=== WHAT IS NEEDED ===
Every entry is to be reproduced word for word, but the images are not.

START RECORD EXCERPTS

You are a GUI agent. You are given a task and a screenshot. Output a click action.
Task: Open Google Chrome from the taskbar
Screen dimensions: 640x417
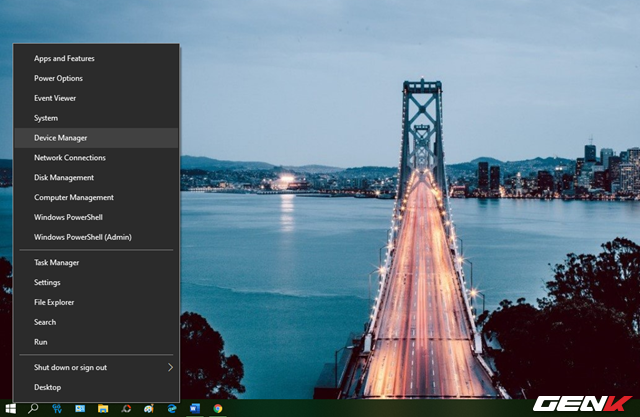(218, 408)
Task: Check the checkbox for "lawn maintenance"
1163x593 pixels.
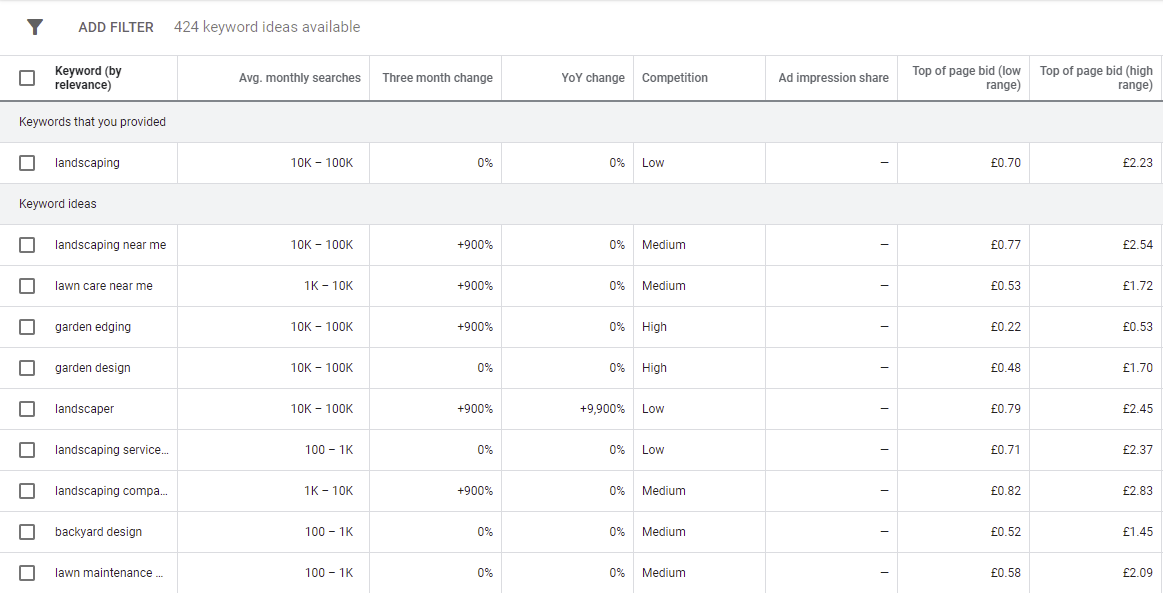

END RECORD EXCERPTS

=== RESULT OF THE EXERCISE ===
You are a GUI agent. You are given a task and a screenshot. Output a click action.
Task: Open Google Chrome from the taskbar
Screen dimensions: 640x417
(218, 408)
Task: Check the checkbox for "lawn maintenance"
1163x593 pixels.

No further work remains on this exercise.